Like: I learned about Lemon Posset on Food52 (now that should be a genius recipe!) and poured it into a tart shell I first learned about in Alice Medrich’s cookbooks. That combination became Lemon Posset Tart. The sum belonged to me, even if the parts didn’t.
That’s what cooking is, really. Tweaking and playing around with ingredients in a way that may or may not have been done before. Maybe you’ll hit on a perfect method, maybe you’ll craft a perfect flop. Maybe you’ll simply find another way to do something you’ve done before. I learned when we wrote the book that you can’t copyright a recipe. It’s a formula. What you can put your stamp on is the language and tone and interpretation, giving a voice to a recipe.
You’ve probably seen these flourless peanut butter cookies before. I was re-inspired to make them – and to add sunflower seeds – by this post on xo breakfast. Thanks, world wide web. Gluten Free Girl makes them too: she leaves the cookies as simple as can be, just peanut butter, sugar, egg, and baking powder. Joy the Baker tops each with a big chocolate chunk, which melts in the oven.
And in fact, in a little-known moment in BGSK history, we posted about this very recipe after Sarah made these cookies for a long-ago Mag Club. But it was smushed down at the bottom of a long post, not in the spotlight where it belongs.
Flourless Peanut Butter-Chocolate Chip Cookies
Makes 24 cookies
This recipe has so few ingredients. That’s part of what makes varying the nut butter and add-ins so much fun. Try almond, cashew, or sunflower butter instead of the peanut butter. Throw in any nut you like – or raisins, or chocolate chips. I also think a dash of cinnamon mixed in with the peanut butter would be lovely.
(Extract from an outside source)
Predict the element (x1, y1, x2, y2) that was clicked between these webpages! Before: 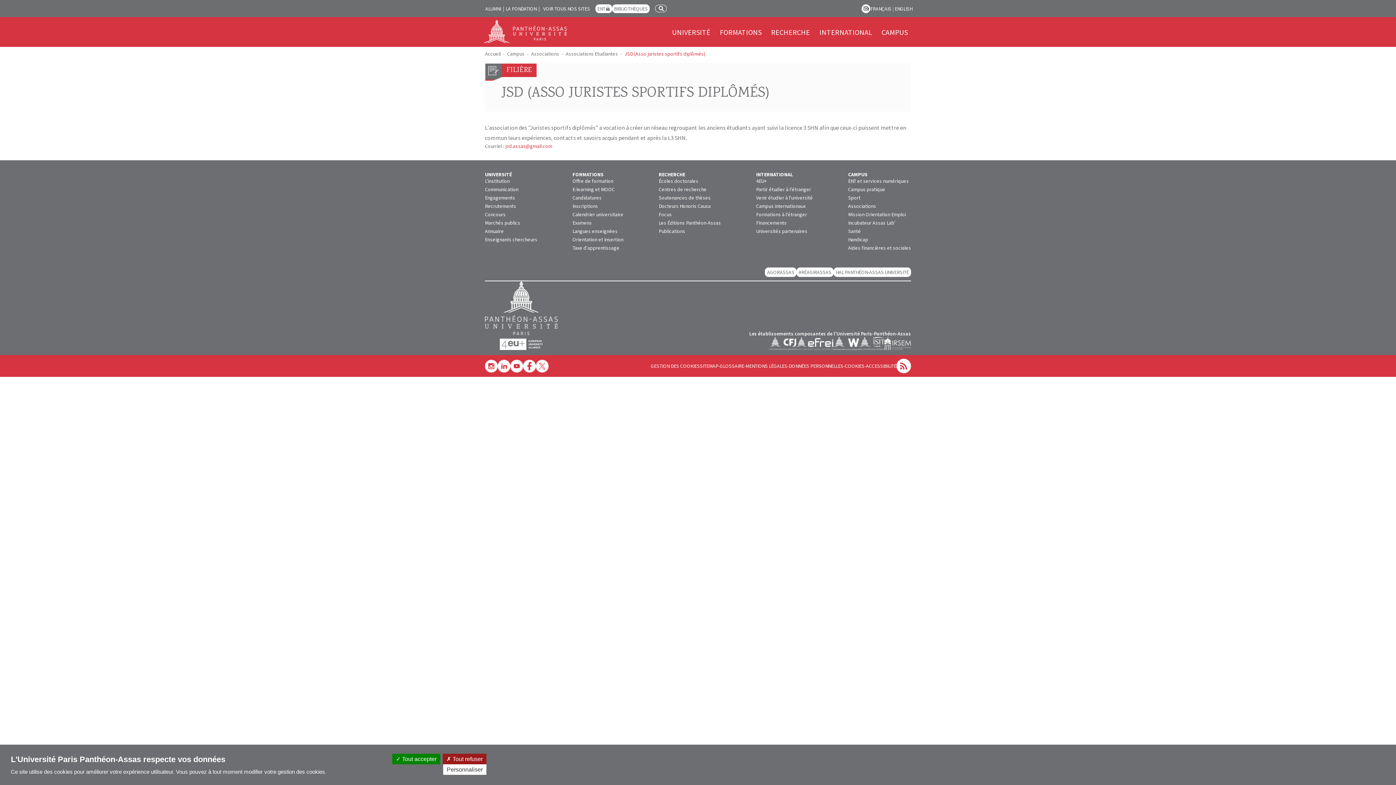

1 cup chunky natural peanut butter
1/2 cup sugar
1/2 cup brown sugar
1 teaspoon baking soda
1 teaspoon vanilla
Pinch of salt
1/2 cup dark chocolate chips, preferably not huge ones
1/4 cup sliced almonds
1/2 cup roasted unsalted sunflower seeds
Preheat oven to 350ºF and line two baking sheets with parchment paper. In a large bowl, beat the peanut butter together with the sugars. You can use an electric mixer but you don’t have to – I just beat them together hard with a rubber spatula. The peanut butter should thicken and get a little fluffy. Beat in the egg, baking soda, vanilla, and salt.
Add the chocolate chips, almonds, and sunflower seeds and mix to incorporate. Form the dough into walnut-sized balls and place them at least 3 inches apart on the cookie sheets.
Bake the cookies 8-10 minutes, until the tops have firmed up. Remove the pans from the oven and slide the parchment onto racks to let the cookies cool.